In the murky arena of a government intent on devouring its own, already tarnished, reputation, certain details fail to register. Some of them become mere wisps in the wind.
Such is the case today of the news that important wiretapped conversations between re-elected President Napolitano and a former minister Mancino were ordered destroyed.
Some see this action as merely praxis, ordered by no less than the costitutional court. But the wiretap conversation were never made public, nor has anyone evinced whether any criminal activity was contained in the evidence the tapes provided. If there is no criminal implication of the President and other officials, why not reveal at least portions of the conversation to allay fears of a coverup? And why exactly now?
What
people might be missing however, is that the timing is not fortuitous
because it coincides with his re-appointment, but because it was ordered
right before the president would lose his immunity.
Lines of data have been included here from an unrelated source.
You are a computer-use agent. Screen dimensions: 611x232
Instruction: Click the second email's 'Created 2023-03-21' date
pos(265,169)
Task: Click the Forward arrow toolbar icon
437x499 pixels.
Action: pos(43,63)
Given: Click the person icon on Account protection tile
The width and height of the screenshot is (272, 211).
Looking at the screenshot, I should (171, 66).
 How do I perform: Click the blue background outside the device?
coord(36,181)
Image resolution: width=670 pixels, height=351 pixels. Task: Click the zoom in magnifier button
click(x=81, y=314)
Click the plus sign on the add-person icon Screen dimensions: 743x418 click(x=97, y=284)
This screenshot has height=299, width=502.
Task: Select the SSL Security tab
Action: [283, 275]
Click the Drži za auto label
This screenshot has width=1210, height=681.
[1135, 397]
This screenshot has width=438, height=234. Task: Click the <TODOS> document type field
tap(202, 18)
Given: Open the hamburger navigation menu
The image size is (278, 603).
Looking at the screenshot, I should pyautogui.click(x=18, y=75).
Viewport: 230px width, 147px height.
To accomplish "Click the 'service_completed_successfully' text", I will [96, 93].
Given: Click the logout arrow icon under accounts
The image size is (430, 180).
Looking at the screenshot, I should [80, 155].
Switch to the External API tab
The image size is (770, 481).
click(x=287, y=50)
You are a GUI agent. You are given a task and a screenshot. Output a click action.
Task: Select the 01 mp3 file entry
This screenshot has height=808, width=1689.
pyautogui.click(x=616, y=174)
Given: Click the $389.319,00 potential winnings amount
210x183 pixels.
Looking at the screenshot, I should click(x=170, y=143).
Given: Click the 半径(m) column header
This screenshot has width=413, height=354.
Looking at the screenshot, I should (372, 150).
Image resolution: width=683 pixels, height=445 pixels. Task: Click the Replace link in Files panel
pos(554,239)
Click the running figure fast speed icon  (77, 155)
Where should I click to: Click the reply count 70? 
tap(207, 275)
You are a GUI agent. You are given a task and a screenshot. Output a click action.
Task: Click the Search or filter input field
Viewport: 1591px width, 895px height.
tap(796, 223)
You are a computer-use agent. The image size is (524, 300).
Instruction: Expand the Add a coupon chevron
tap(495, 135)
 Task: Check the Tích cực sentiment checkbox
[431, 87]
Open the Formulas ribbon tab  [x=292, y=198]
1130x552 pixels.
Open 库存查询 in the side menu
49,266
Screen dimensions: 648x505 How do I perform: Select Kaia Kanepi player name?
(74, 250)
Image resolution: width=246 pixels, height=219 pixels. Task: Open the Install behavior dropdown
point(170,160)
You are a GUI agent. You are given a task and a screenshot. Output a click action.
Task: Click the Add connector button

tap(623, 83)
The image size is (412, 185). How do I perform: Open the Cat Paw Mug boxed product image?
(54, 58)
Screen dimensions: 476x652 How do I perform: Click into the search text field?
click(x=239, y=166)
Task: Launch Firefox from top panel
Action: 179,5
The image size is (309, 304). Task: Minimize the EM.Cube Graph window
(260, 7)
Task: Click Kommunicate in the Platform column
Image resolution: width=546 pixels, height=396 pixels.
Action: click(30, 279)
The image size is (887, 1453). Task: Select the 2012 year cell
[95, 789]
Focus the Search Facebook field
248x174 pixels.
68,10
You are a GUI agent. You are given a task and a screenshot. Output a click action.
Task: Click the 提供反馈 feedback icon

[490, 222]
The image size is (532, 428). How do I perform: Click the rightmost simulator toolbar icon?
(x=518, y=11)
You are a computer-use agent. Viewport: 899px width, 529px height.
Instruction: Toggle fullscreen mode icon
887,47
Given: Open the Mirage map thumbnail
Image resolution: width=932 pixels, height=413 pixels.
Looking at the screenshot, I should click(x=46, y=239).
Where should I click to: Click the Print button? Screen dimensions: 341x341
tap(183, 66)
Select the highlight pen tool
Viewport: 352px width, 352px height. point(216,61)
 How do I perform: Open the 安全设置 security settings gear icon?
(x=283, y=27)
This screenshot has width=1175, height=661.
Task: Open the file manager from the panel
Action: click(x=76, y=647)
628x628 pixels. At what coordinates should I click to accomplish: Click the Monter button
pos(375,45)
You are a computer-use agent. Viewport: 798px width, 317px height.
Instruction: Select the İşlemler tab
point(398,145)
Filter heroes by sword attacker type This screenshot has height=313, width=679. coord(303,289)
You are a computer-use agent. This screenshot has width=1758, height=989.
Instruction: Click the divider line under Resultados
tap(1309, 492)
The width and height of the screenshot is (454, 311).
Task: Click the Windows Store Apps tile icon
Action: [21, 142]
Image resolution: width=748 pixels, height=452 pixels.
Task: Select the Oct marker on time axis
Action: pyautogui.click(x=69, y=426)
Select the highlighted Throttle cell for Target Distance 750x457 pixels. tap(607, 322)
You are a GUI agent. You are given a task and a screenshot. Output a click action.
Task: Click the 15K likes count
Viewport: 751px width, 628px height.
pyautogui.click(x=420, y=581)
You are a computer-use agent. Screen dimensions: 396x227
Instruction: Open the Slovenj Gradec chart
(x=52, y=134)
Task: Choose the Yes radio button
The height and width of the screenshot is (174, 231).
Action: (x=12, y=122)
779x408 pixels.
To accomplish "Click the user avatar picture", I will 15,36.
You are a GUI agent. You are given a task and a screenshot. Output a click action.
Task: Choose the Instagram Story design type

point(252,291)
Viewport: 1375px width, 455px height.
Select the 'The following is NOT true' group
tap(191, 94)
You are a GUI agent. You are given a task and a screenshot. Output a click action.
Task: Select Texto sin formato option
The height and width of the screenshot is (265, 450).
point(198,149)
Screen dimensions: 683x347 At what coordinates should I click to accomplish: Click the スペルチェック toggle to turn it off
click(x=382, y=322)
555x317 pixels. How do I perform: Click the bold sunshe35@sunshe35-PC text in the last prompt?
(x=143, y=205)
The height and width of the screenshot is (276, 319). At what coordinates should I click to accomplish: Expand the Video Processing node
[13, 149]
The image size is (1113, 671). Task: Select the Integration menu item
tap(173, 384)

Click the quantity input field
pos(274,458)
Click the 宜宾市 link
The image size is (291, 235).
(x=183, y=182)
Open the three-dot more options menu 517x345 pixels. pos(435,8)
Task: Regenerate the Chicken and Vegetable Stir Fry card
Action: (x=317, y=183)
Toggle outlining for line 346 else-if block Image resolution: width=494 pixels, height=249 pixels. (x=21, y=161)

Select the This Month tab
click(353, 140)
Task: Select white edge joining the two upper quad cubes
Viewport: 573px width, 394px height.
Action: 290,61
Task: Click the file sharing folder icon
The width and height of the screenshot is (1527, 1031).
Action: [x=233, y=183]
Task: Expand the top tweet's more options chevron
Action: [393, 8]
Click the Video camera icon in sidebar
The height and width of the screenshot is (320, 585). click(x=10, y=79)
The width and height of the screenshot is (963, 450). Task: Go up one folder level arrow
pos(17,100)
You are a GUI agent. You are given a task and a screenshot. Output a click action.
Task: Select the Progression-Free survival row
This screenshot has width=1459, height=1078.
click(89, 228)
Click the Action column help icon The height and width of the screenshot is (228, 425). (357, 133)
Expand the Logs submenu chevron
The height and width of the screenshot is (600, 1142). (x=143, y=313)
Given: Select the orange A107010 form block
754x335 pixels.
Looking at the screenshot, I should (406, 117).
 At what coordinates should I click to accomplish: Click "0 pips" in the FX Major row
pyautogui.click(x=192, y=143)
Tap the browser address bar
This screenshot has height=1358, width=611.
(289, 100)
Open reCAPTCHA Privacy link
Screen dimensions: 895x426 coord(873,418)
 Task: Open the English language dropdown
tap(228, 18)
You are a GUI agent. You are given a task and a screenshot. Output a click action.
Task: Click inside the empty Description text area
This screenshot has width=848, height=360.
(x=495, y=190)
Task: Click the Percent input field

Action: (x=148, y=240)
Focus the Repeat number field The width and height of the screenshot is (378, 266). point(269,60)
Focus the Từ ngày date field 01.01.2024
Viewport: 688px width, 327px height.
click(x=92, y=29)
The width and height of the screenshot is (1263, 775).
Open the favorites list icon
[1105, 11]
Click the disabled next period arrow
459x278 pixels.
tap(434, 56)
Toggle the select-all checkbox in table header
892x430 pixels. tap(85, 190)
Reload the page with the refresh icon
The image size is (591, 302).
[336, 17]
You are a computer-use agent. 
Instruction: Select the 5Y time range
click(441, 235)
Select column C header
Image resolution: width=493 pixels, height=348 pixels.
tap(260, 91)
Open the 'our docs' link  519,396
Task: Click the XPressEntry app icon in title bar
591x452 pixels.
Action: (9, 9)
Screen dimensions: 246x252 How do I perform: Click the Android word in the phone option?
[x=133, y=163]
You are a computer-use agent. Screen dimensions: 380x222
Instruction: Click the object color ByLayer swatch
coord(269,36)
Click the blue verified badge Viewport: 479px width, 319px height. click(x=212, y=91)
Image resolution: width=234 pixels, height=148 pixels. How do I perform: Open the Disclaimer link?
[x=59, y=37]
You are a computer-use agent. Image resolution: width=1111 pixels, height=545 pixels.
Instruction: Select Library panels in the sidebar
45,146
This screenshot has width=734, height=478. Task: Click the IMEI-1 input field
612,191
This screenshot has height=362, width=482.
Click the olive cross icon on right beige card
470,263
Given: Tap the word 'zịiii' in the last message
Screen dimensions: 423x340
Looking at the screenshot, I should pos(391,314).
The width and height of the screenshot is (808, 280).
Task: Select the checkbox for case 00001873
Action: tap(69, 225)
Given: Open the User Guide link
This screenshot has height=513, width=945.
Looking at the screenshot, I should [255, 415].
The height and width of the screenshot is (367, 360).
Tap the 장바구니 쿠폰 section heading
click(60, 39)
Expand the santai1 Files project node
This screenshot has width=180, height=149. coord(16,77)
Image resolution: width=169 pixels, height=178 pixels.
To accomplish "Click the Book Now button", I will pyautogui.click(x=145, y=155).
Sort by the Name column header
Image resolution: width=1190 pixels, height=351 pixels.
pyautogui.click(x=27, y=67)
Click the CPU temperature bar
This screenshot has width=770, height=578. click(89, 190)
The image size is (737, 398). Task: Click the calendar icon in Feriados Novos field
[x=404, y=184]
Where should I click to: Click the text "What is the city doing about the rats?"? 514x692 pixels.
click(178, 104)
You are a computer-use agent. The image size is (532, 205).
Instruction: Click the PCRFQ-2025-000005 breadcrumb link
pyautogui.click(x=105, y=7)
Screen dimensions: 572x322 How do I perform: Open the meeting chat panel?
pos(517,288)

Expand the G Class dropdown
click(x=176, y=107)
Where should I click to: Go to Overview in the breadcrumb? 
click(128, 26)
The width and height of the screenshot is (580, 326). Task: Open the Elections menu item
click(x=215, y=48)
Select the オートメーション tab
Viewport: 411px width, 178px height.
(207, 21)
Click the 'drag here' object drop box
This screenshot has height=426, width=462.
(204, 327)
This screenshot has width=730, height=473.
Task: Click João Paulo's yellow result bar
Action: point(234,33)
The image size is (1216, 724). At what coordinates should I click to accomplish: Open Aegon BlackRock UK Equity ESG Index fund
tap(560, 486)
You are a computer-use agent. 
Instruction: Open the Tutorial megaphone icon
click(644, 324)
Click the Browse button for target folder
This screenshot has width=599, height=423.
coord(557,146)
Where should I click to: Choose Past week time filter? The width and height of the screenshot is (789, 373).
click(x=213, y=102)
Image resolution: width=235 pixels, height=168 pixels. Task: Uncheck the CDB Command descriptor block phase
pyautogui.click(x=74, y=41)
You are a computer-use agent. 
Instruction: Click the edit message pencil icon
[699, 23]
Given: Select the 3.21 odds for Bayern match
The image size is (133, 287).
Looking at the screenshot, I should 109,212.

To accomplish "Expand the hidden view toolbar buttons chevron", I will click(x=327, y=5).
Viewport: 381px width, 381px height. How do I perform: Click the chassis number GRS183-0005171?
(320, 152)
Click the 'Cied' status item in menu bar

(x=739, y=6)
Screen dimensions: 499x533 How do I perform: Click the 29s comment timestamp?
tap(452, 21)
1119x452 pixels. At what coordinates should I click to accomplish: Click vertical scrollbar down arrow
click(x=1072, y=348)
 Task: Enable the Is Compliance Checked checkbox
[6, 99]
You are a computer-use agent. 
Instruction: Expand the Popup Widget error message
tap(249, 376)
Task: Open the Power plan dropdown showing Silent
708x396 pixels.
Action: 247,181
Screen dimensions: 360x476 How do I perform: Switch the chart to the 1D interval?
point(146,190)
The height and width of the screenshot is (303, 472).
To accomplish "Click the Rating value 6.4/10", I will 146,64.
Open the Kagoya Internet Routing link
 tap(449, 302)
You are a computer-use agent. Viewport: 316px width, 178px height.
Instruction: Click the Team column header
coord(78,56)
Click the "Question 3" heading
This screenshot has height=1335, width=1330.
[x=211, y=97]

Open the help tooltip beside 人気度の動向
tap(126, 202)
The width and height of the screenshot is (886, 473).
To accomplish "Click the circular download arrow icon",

These wiretaps however, were no incidental recordings. They were effected within the scope of an investigation into alleged secret negotiations between the state and the mafia in the early 1990s. The wiretaps were put in place following a series of mafia attacks and the killing of judges Falcone and Borsellino, which remains to date the most grievous attack by the organized criminal group.
In fact the costitutional court ordered the conversations destroyed not because of a lack of findings, but because the president himself complained formally to that court due to his full immunity at the time of complaint last year.